Le film est lent, peu rythmé, marqué par des couleurs froides, par des personnages rustres. Mais plus l'on avance dans le film, plus on se surprend à avoir beaucoup d'empathie pour la plupart de ces personnages, particulièrement Ahmad, sa fille Lucie et, mine de rien. Le personnage de
Le film est très bien réalisé, il semble n'avoir ni début, ni fin, mais être simplement l'épisode d'une vie, commune, mais particulière en même temps.
Je le conseille à ceux qui hésiteraient à le regarder, ne serait-ce que pour vous en faire un avis.
Cette comédie dramatique nous montre les dommages affectifs d'une famille recomposée. La réalisation d'Asghar Farhadiest se révèle très sensible, sa mise en scène épurée et sa direction d'acteur efficace. Bérénice Béjo est magnifique, bien secondée par des rôles d'enfants joliment assurés, et un Ali Mosaffa très convaincant. Dommage que l'ambiance soit si pesante et l'histoire aussi sombre qu'embarrassée.
Soporifique, inintéressant, interminable. J'ai visionné ce film car il a beaucoup de bonnes critiques, et au final je me retrouve déçue par l'histoire, par le film dans son ensemble. Un film dispensable, c'est évident.
Un Talleyrand iranien revient à Paris officialiser son divorce. Diplomate, il gère les problèmes rencontrés par les uns et les autres – tous beaux - dans un contexte tendu. Un vrai bijou d’analyse psychologique. Dommage que la fin plus narrative soit moins convaincante.
Le démarrage du film est assez poussif et j'ai dû résister à l'envie de stopper sa lecture. Bien m'en a pris car j'aurais raté une œuvre qui traite avec finesse des rapports humains, ici au sein d'une famille recomposée en pleine crise. Le réalisateur parvient à instiller dans presque chaque plan l'ambivalence des différents personnages, sur fond de divorce, de suicide inexpliqué, d'enfants ballotés, de vieilles rancunes accumulées, etc. A chaque échange correspondent deux lectures, une qui est formelle et une seconde qui passe par des gestes, des intonations, des silences, et qui vient s'ajouter à la première lecture voire même qui la contredit souvent. Les membres de la famille n'en finissent plus de s'aimer, se repousser, se faire du mal... Le rythme est lent, avec des rebondissements parfois un peu téléguidés, mais ça passe car les acteurs sont formidables, surtout Ali Mossafa et Pauline Berlut. Quant à la jolie Bérénice Béjo, son jeu sonnait hélas faux dans certaines scènes, mais sans que cela n'altère véritablement l'intérêt que j'ai éprouvé en regardant ce film.

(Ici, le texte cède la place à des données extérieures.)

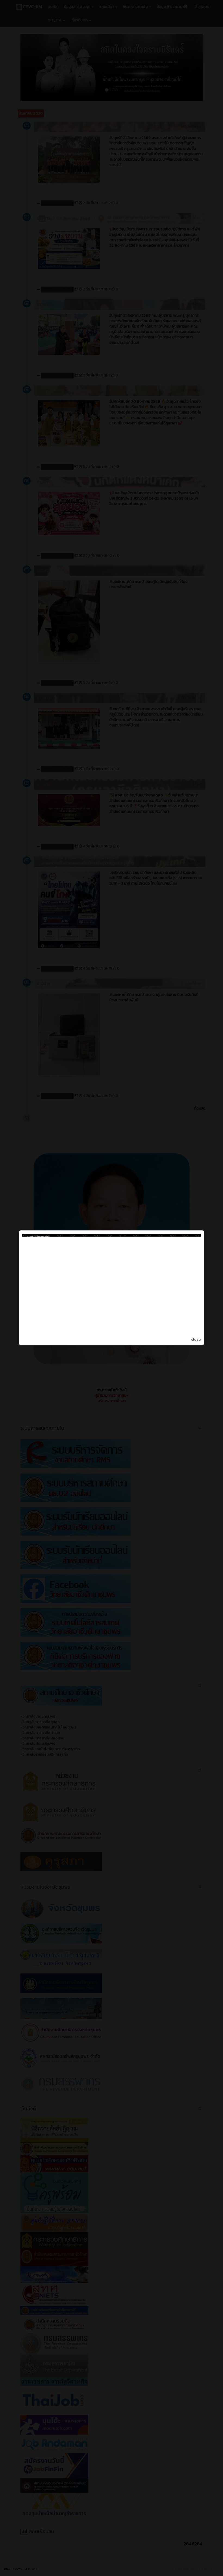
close (196, 1339)
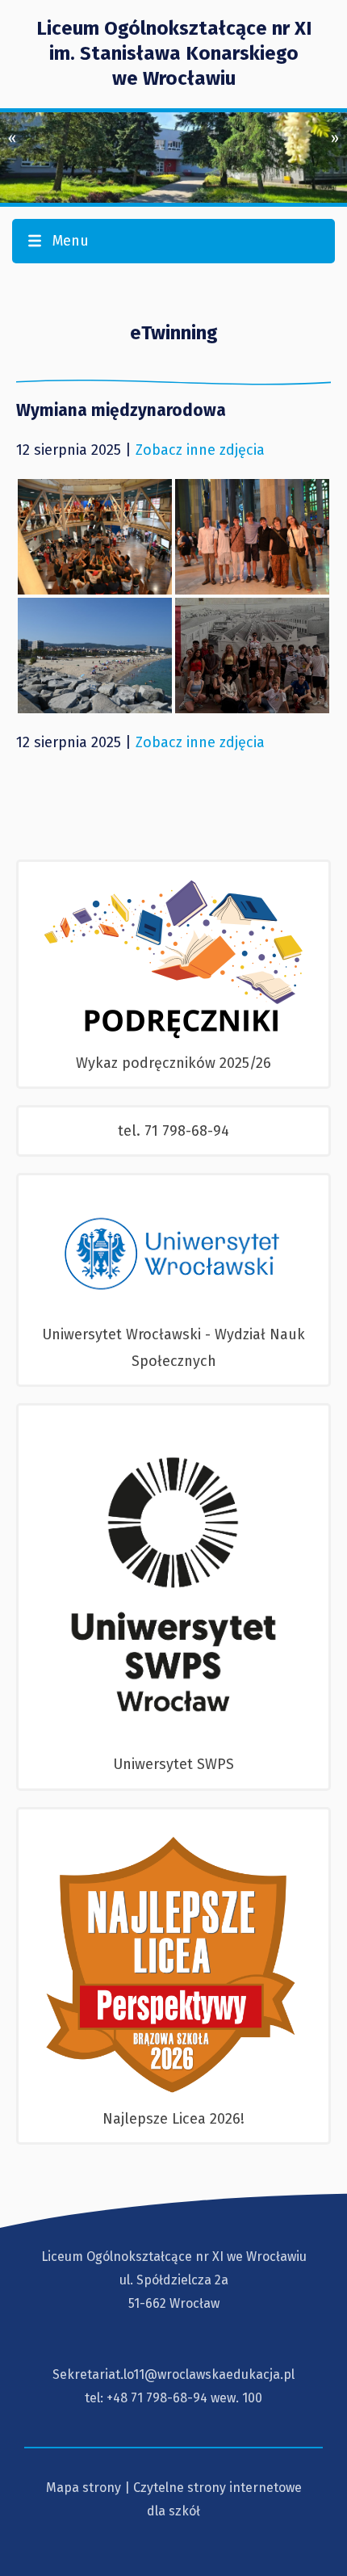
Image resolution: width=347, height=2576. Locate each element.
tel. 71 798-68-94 (173, 1131)
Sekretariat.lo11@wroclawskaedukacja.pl (173, 2374)
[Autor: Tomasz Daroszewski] (95, 537)
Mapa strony (83, 2487)
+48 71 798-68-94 (157, 2398)
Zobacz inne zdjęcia (200, 450)
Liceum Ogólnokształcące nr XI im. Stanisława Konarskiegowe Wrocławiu (173, 53)
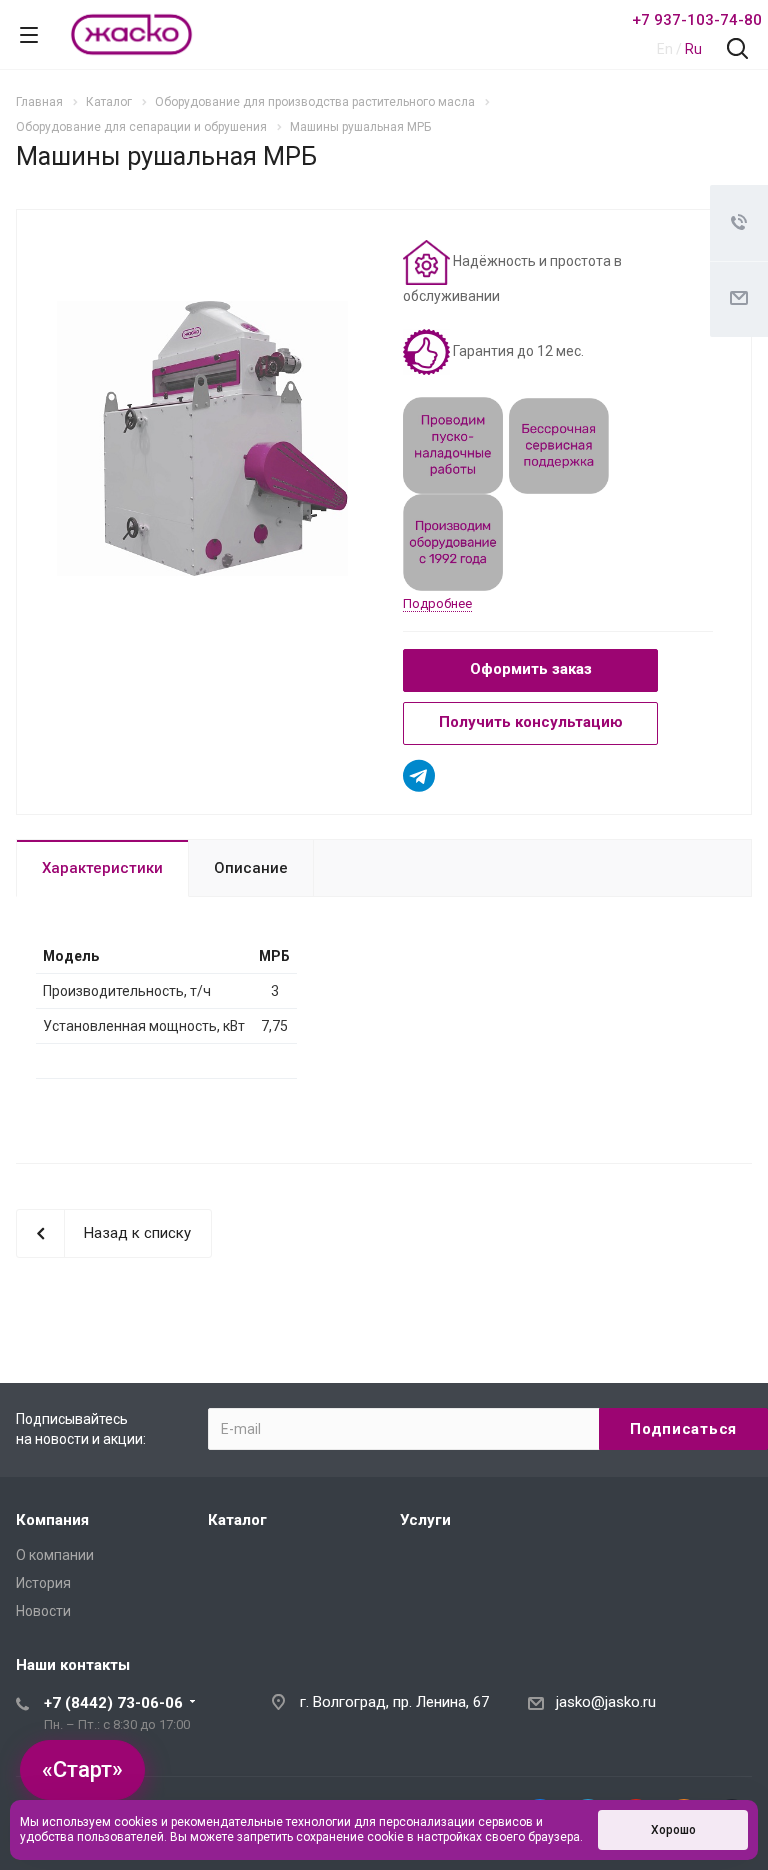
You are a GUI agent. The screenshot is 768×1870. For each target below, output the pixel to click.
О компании (55, 1555)
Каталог (237, 1520)
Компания (52, 1520)
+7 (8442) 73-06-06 (113, 1703)
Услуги (425, 1520)
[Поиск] (737, 50)
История (43, 1583)
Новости (43, 1611)
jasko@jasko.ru (606, 1702)
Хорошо (673, 1830)
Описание (251, 868)
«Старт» (82, 1769)
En (665, 49)
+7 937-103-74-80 (697, 20)
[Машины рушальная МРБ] (202, 438)
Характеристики (102, 868)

Film prenant du début jusqu'à la fin, le réalisateur met en place une histoire à rebondissements aussi forts que les battements du coeur devant l'amour avec un grand A.

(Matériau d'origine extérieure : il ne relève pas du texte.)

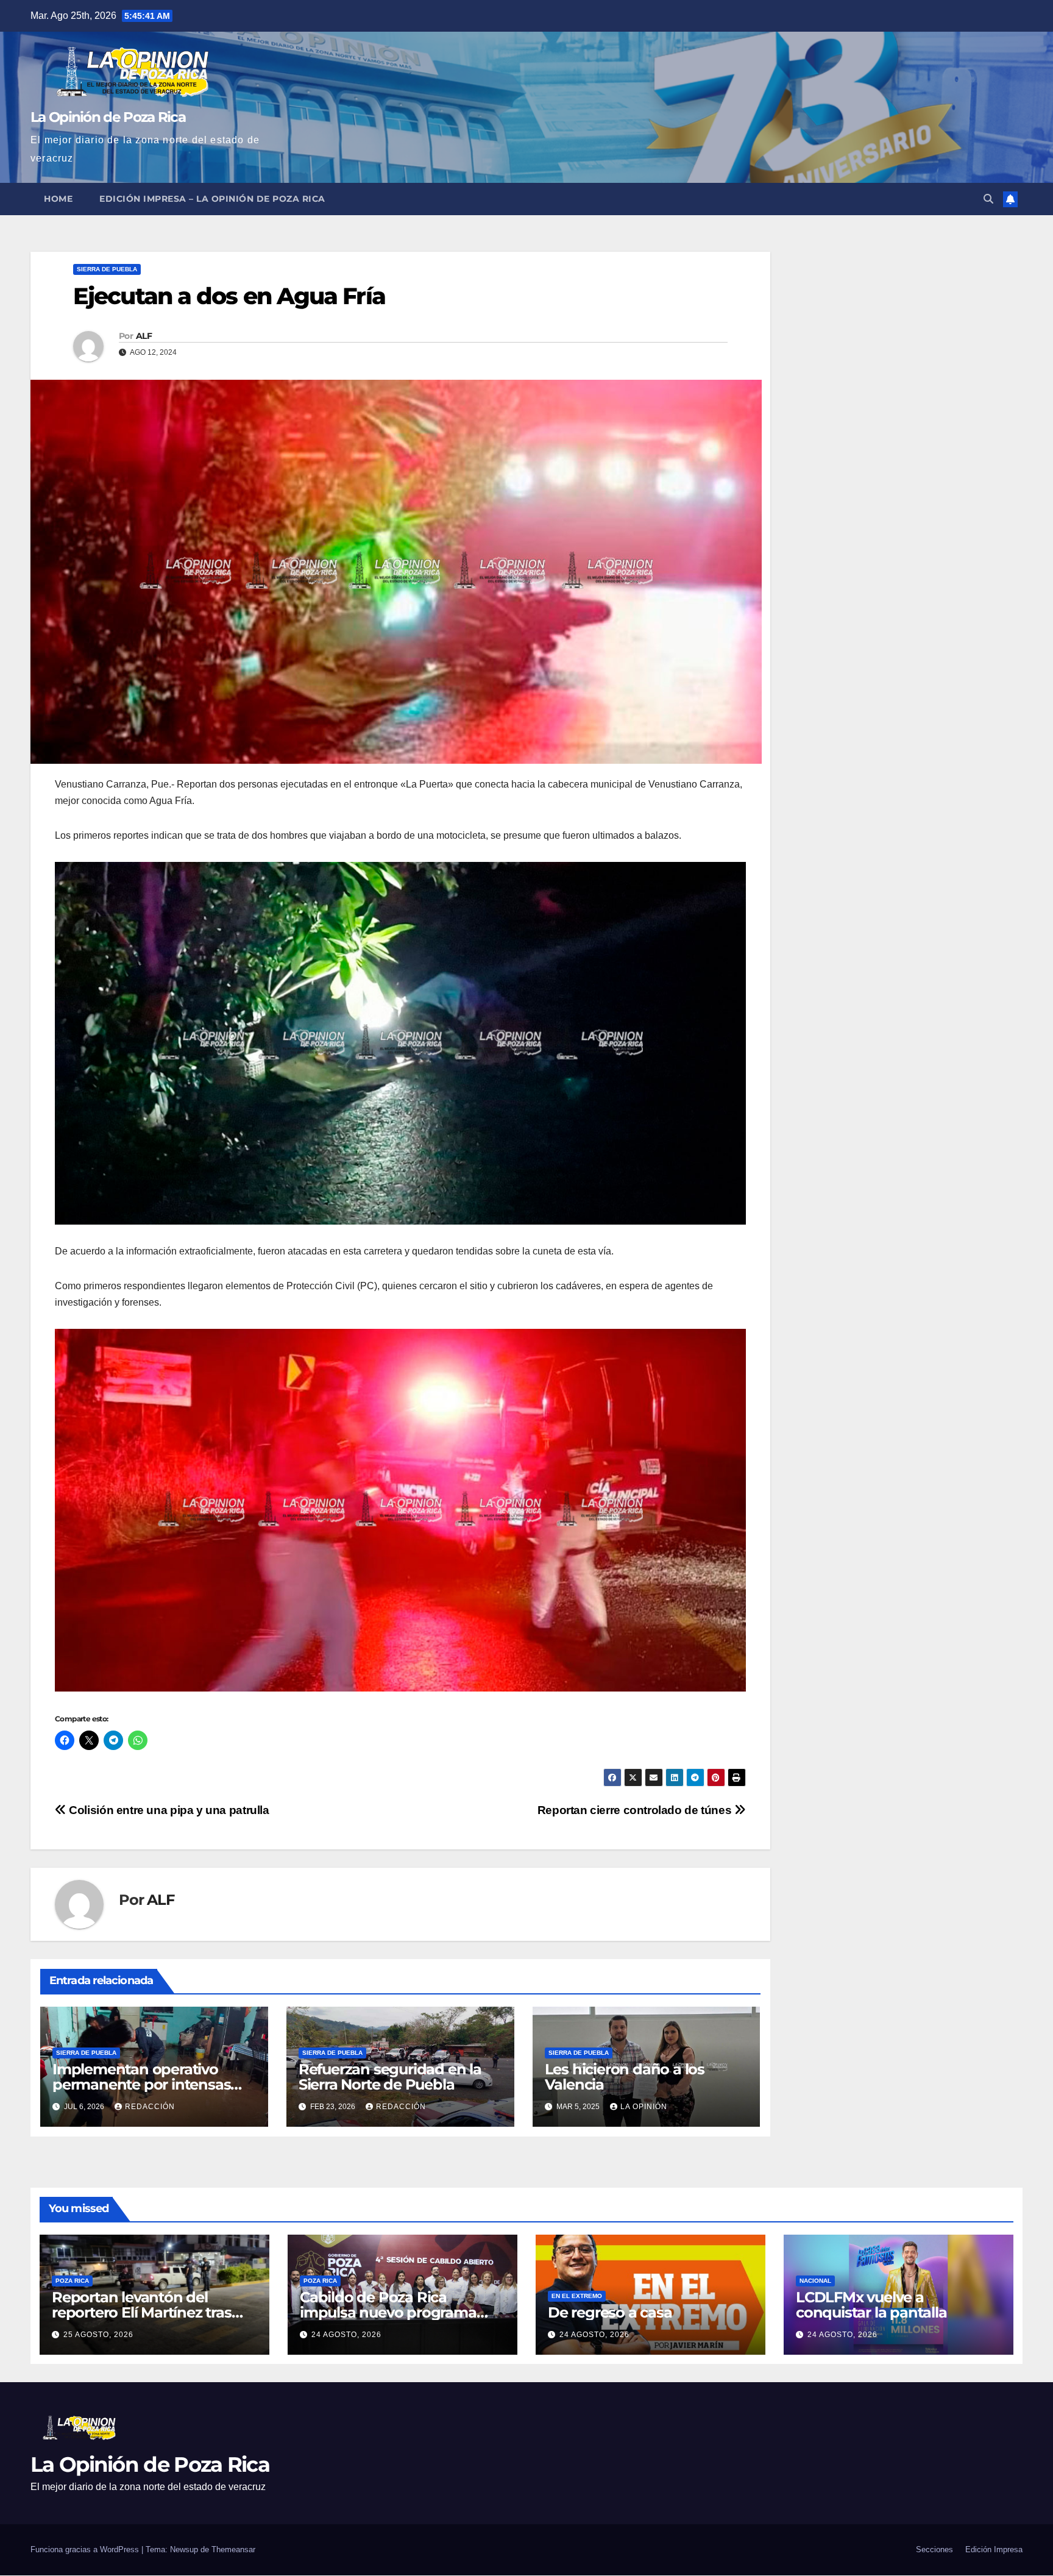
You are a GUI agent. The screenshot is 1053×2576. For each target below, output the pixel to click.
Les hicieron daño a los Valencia (624, 2076)
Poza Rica (72, 2280)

Il ne se passe pas grand-chose dans la première heure de ce film. Il s'agit de la mise en place des personnages et d'une situation somme toute assez banale. Ce n'est pas mal fait, mais l'intérêt reste très limité, la réalisation ne dépassant guère celle d'un bon téléfilm. Puis le film glisse vers le "thriller" sentimental et familial, qui semble être la voie choisie par le cinéaste, avec plusieurs révélations et découvertes du récent passé. Malheureusement le problème moral qui est posé à Lucie, la fille de la famille recomposée, n'est qu'évoqué plutôt qu'approfondi, et le réalisateur oblique vers de nouveaux "rebondissements" artificiels et sans intérêt, avant de conclure par une fin très "mélo" aux caractéristiques identiques. Après l'excellent "Une séparation", "Le passé" se révèle un film bien décevant dont on gardera quand même en mémoire le personnage, excellemment joué, du petit Fouad, et particulièrement de sa discussion avec son père dans les couloirs du métro Parisien. PS : il est difficile de comprendre le prix d'interprétation attribué à Bérénice Béjo, dont la prestation alterne pour l'essentiel entre des dialogues chuchotés inaudibles et des gesticulations hystériques sans nuances.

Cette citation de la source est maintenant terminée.